Eat Weight Disord. 2013 Sep;18(3):329-32. doi: 10.1007/s40519-013-0052-9. Epub 2013 Aug 3.
Here we report on a case series chart review conducted on nine severe and treatment-resistant patients with anorexia nervosa, body mass index < 13 kg/m(2), and a delusional body image disturbance. Patients received low doses of haloperidol during hospitalization. Haloperidol was well tolerated. The delusional body image disturbance and the drive for thinness were subjectively perceived as less intense. BMI increased from the initial 12.2 ± 0.5 to 16.0 ± 1.5 kg/m(2). Mean pulse rate and blood pressure did not change significantly from admission to discharge (66 ± 11.6 bpm; 91/56 mmHg vs 77 ± 12.0 bpm; 102/66 mmHg). Mean of QTc, available from electrocardiograms performed during hospitalization, was 413 ± 38.5 ms (range 342-469 ms). Further investigations are warranted to elucidate clinical usefulness and safety of low doses of haloperidol for patients with treatment-resistant anorexia and delusional body image disturbance.

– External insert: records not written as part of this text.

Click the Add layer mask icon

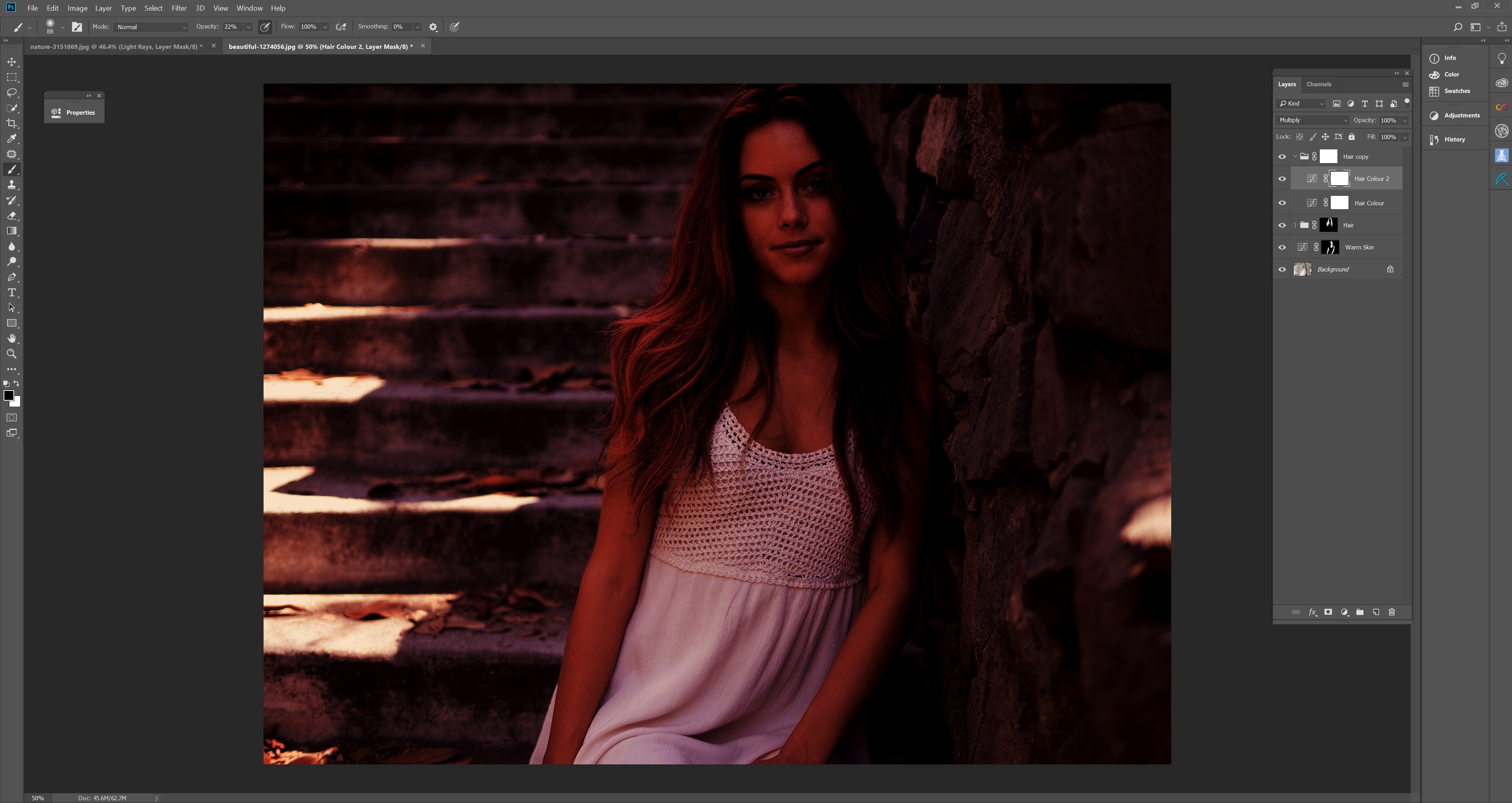click(1328, 612)
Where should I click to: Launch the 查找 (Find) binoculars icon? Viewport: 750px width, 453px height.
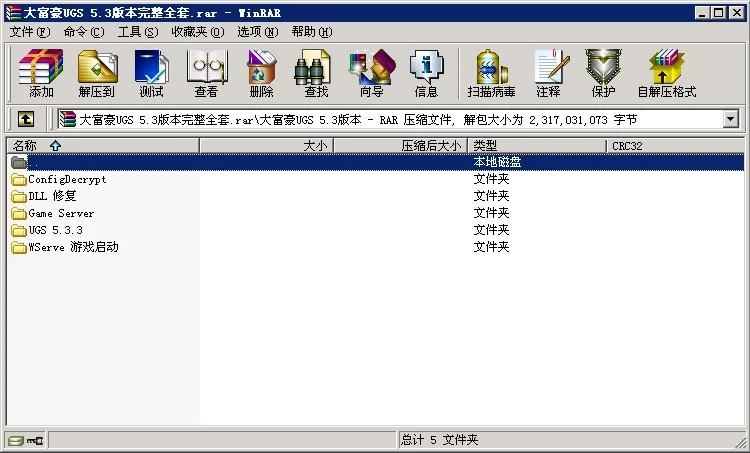tap(316, 73)
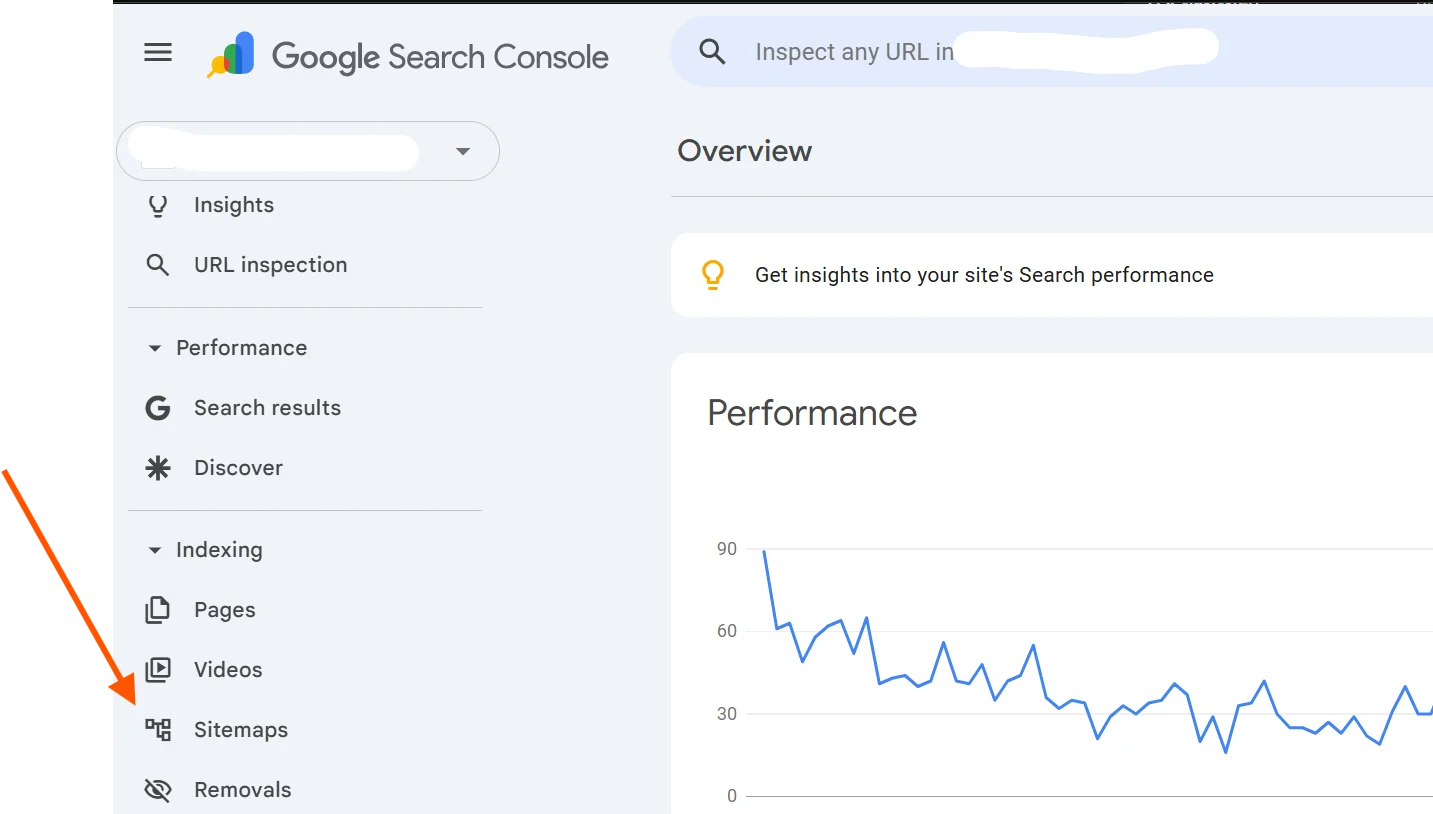
Task: Open the property selector dropdown
Action: (x=462, y=152)
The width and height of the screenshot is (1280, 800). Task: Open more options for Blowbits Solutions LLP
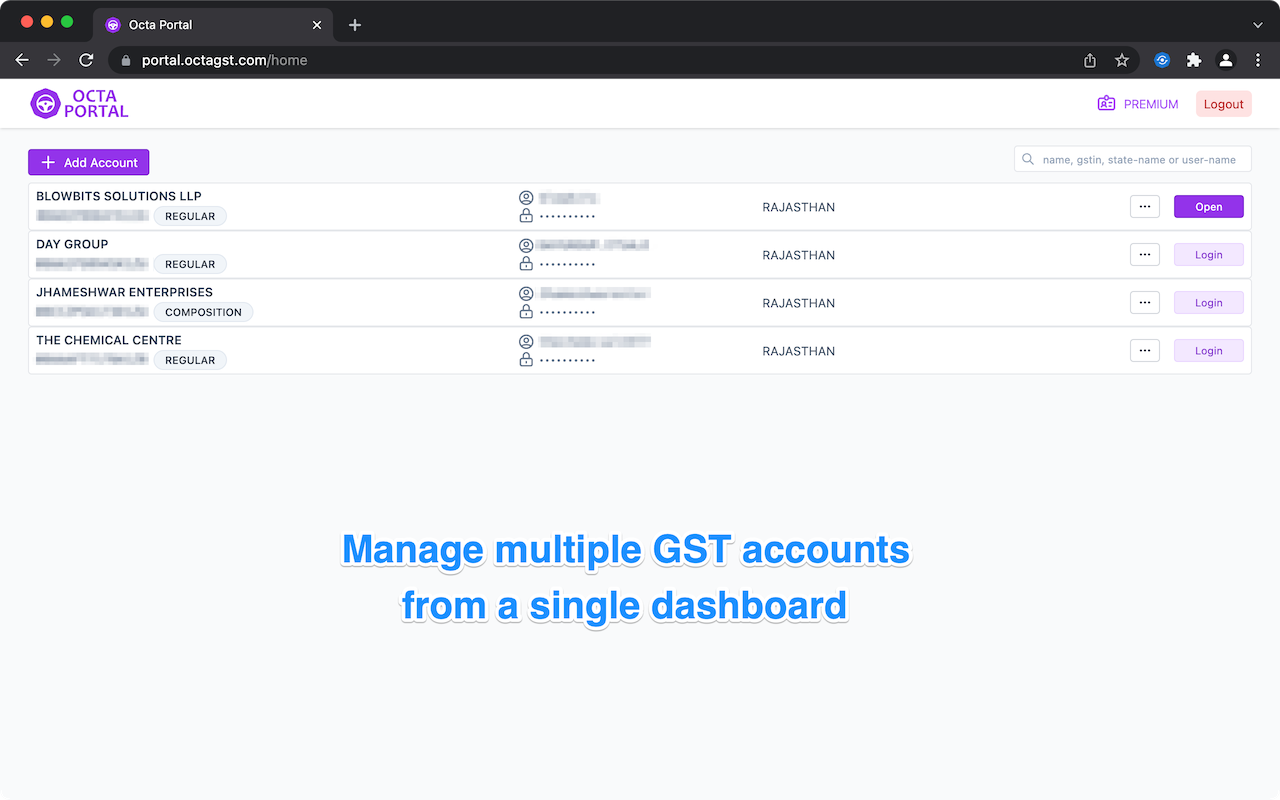[x=1145, y=207]
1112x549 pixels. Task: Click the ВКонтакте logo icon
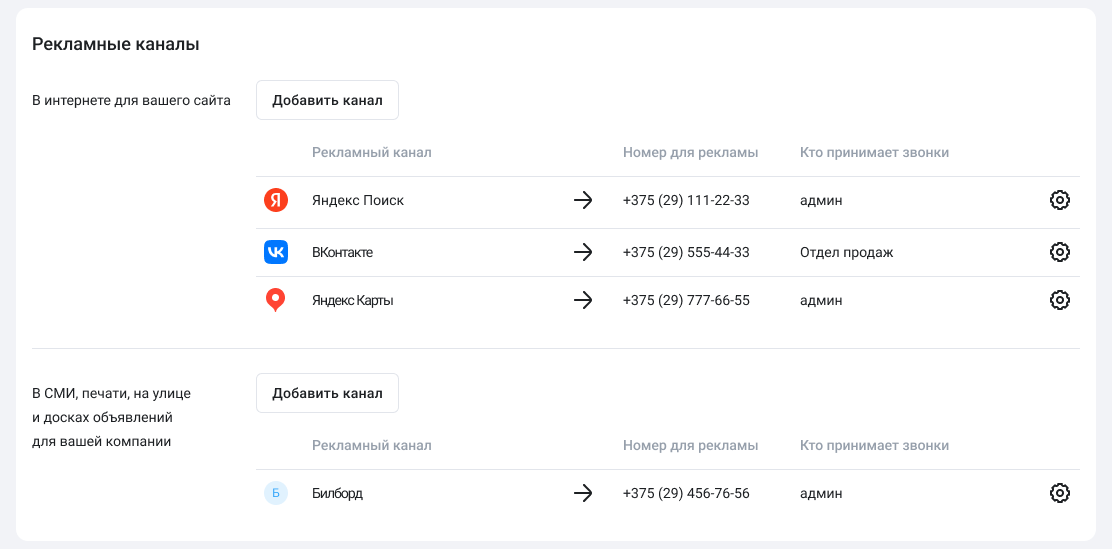point(276,252)
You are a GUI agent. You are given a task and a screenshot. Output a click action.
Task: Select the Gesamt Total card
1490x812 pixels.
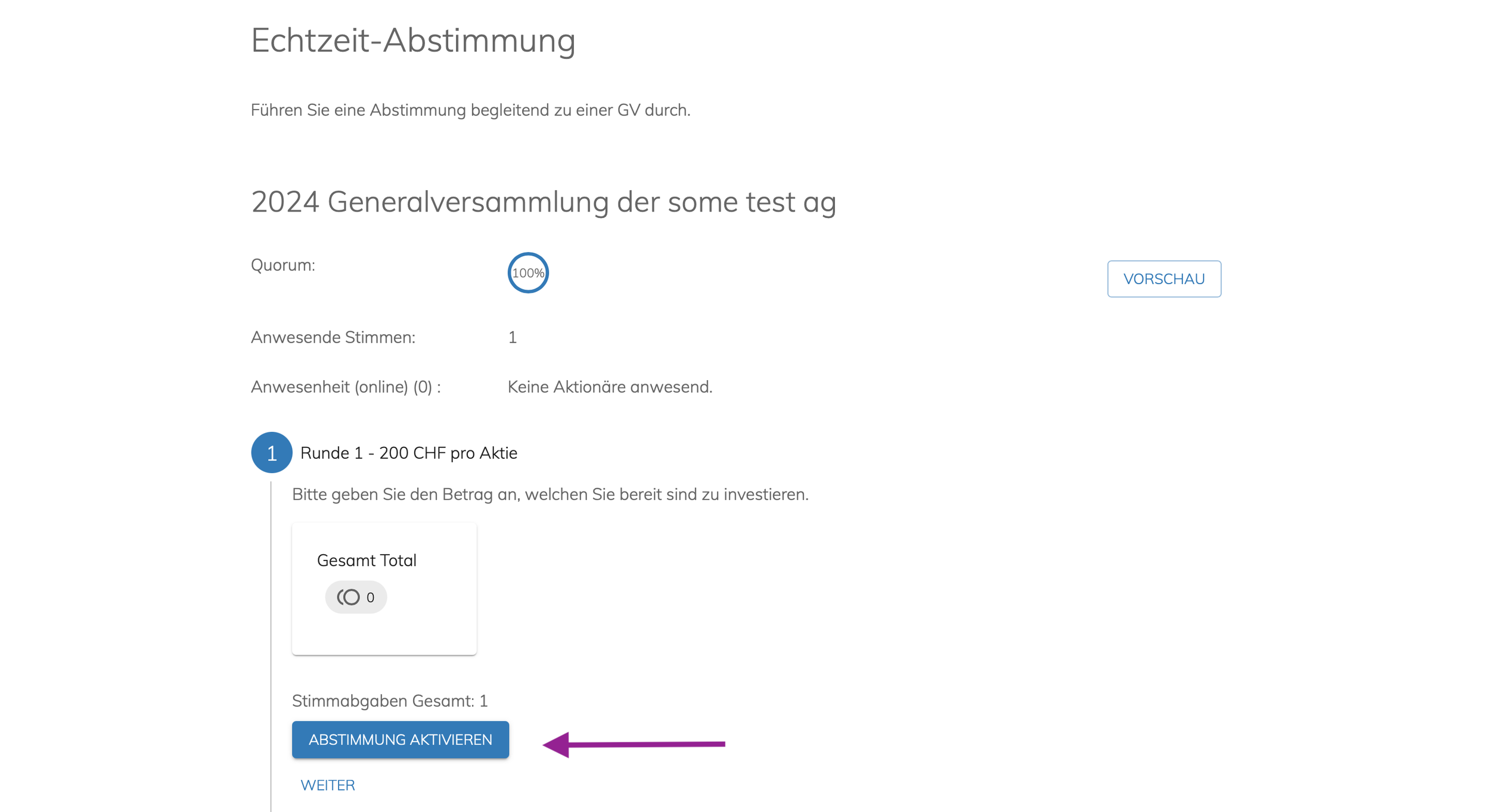click(x=384, y=589)
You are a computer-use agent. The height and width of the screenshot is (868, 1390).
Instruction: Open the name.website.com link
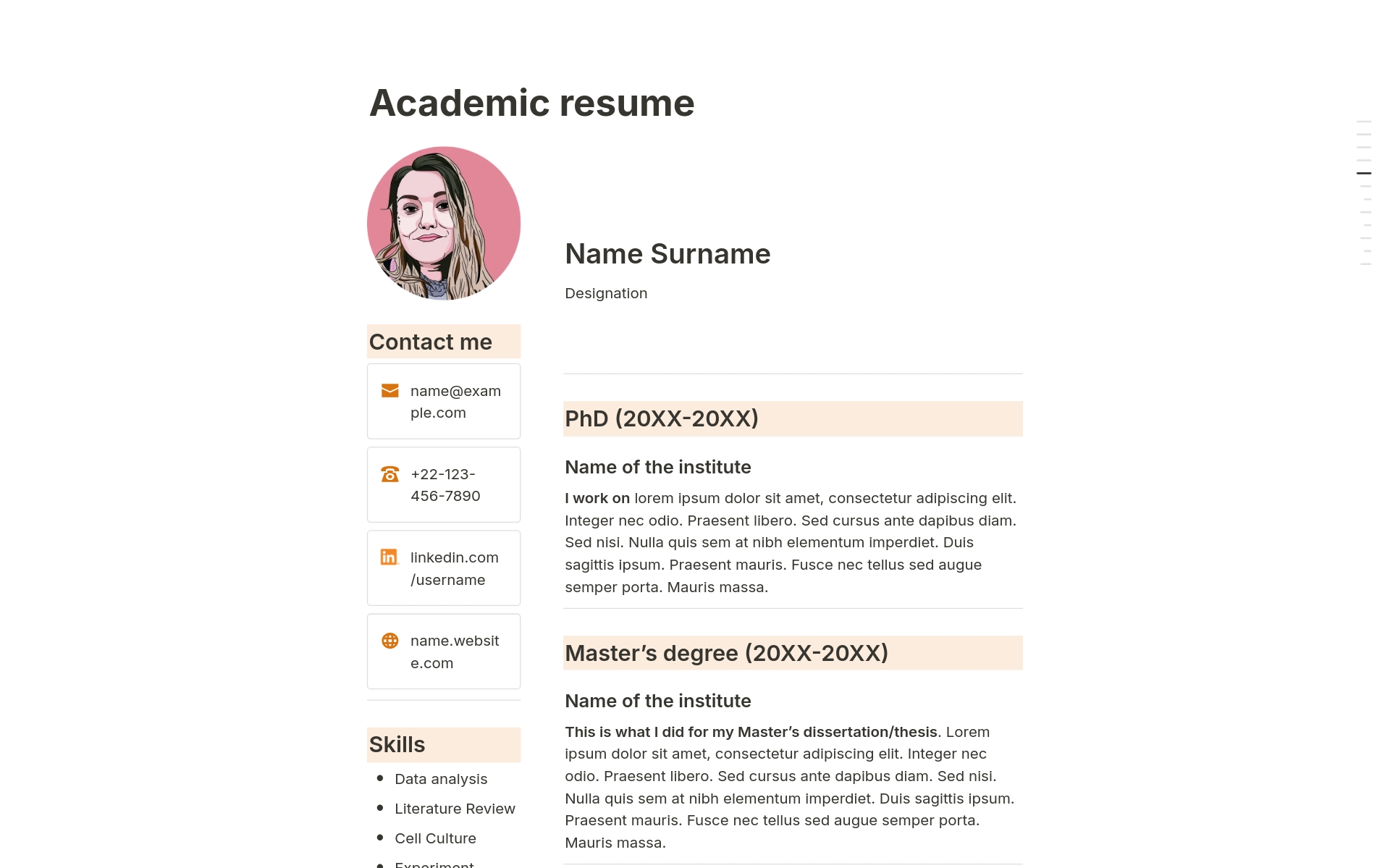[x=454, y=652]
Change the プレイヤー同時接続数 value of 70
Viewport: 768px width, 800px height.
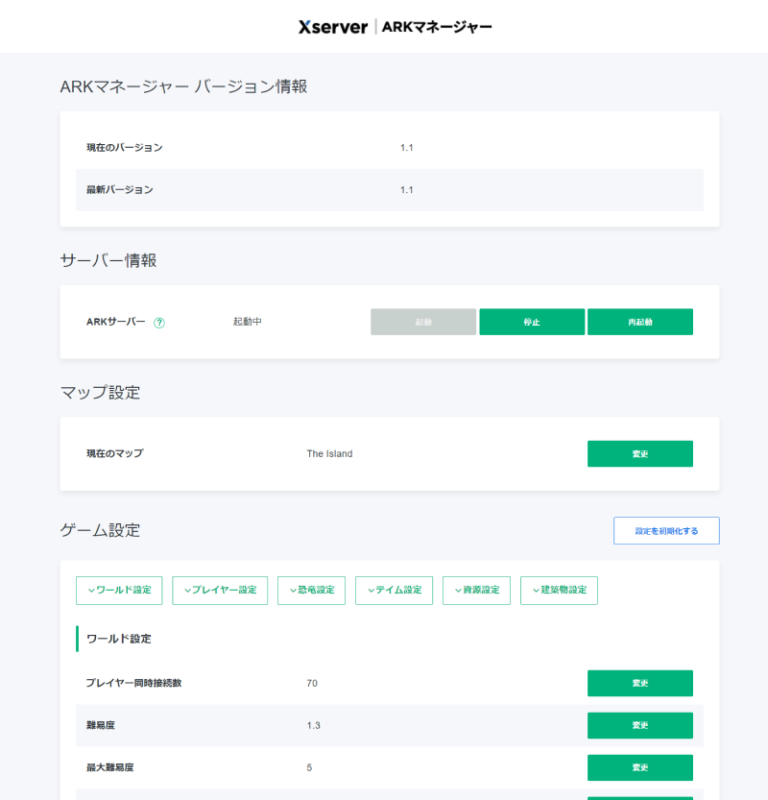[640, 683]
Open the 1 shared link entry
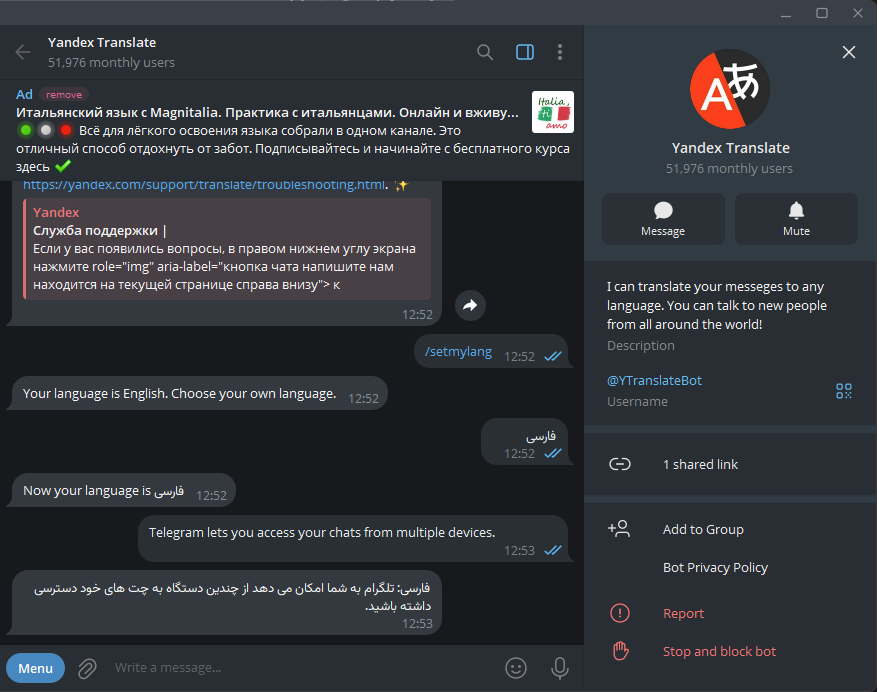The width and height of the screenshot is (879, 692). pos(700,464)
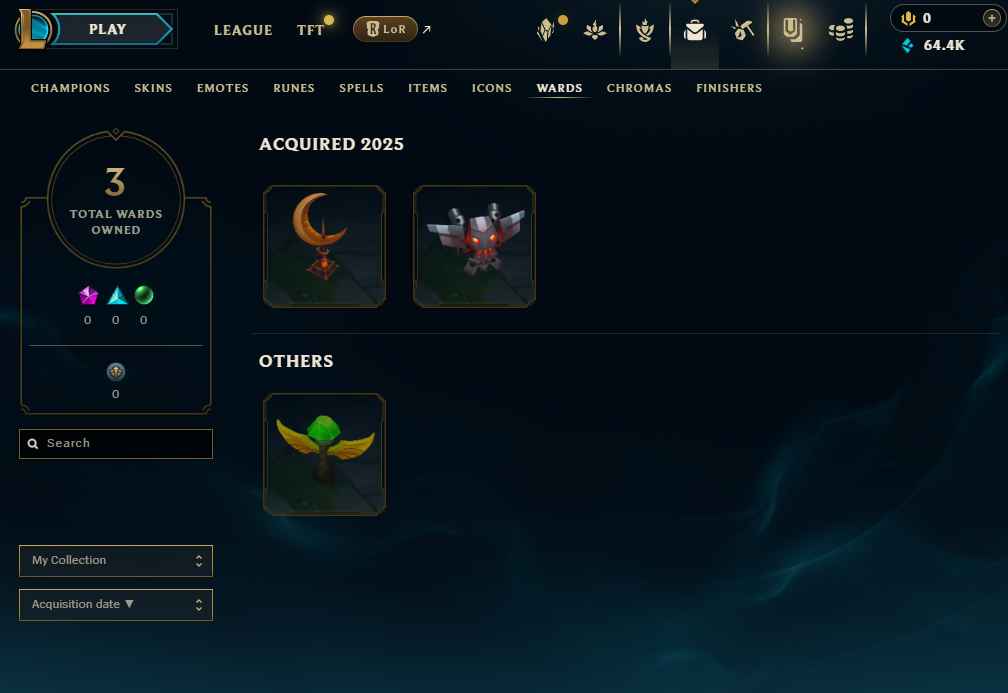Open the My Collection filter dropdown
The width and height of the screenshot is (1008, 693).
(x=116, y=561)
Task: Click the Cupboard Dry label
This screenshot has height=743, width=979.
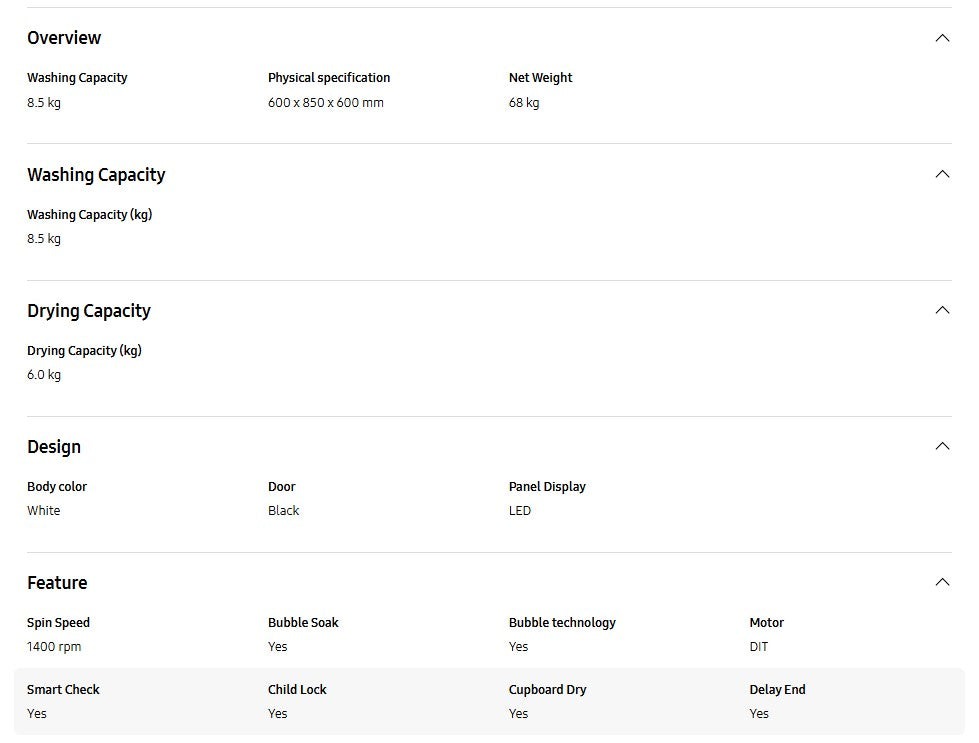Action: point(547,690)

在这里,我们报告了一项对 9 名患有厌食症、体重指数<13kg/m²和妄想性身体形象障碍且治疗抵抗的严重患者进行的病例系列图表回顾。患者在住院期间接受低剂量氟哌啶醇治疗。氟哌啶醇耐受性良好。妄想性身体形象障碍和对消瘦的渴望被主观认为不那么强烈。体重指数从最初的 12.2±0.5 增加到 16.0±1.5kg/m²。从入院到出院时,平均脉搏率和血压没有明显变化(66±11.6 次/分;91/56mmHg 与 77±12.0 次/分;102/66mmHg)。住院期间进行的心电图检查得到的平均 QTc 值为 413±38.5ms(范围 342-469ms)。需要进一步研究来阐明低剂量氟哌啶醇对治疗抵抗的厌食症和妄想性身体形象障碍患者的临床有效性和安全性。